District information
- Type: Public
- Grades: PreK–12
- NCES District ID: 1720280

Students and staff
- Students: 3,266

Other information
- Website: www.jsd117.org

= Jacksonville School District 117 =

School district in Morgan County, Illinois, United States

Jacksonville School District 117 (JSD 117) is a school district headquartered in Jacksonville, Illinois.

Steve Ptacek became the superintendent in 2012.

Its current attendance boundaries were selected in 2017.

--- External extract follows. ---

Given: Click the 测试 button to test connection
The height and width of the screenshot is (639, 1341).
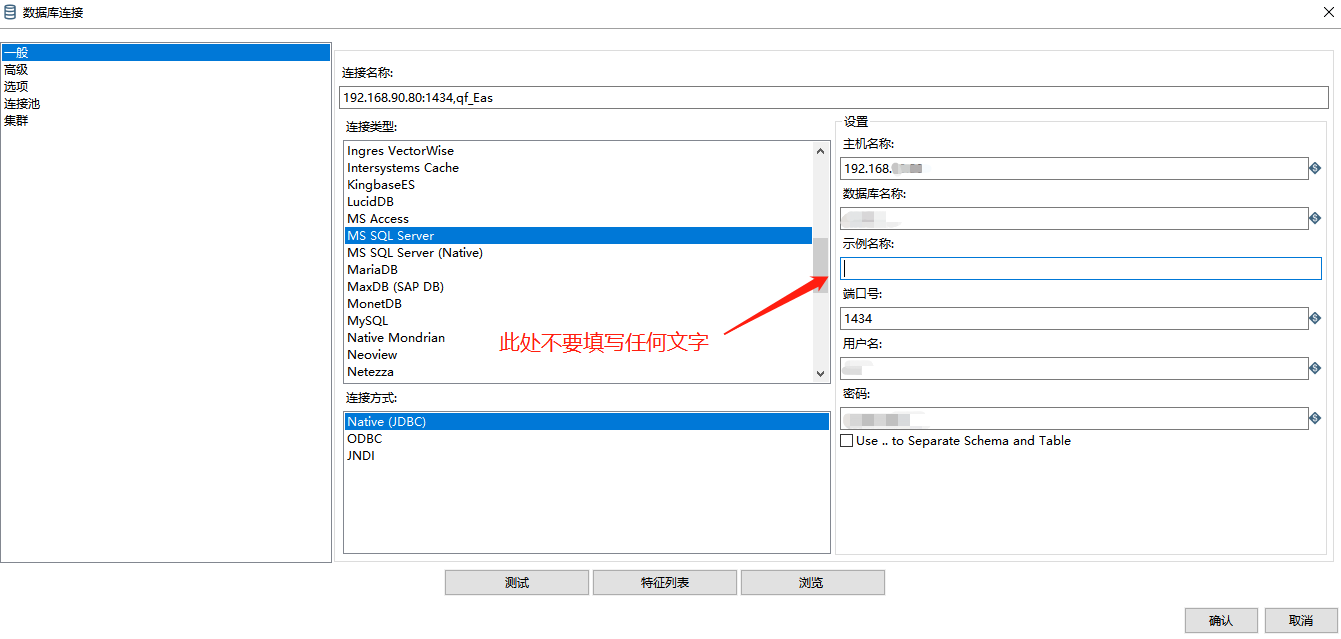Looking at the screenshot, I should pyautogui.click(x=516, y=582).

Jewell Mann and Robert Crowe wrote the book Rich History, Bright Future: Celebrating 150 Years of Jacksonville School District #117.

==Schools==
- Secondary
- Jacksonville High School
- Jacksonville Middle School

- Elementary
- Lincoln Elementary School
- Murrayville-Woodson Elementary School
- North Elementary School
- South Elementary School
- Washington Elementary School

- Early childhood
- Early Years Program

- Alternative schools
- Crossroads Learning Center

===Former schools===
Closed schools include:
- Eisenhower Elementary School
- Franklin Elementary School
  - In 2017, MacMurray College bought the former school to convert into athletic facilities. MacMurray dissolved in 2020, and the Franklin Fitness Center was sold for $100,000. David Jesse of the Detroit Free Press stated that "Of greatest interest seemed to be the parking lot that came with it".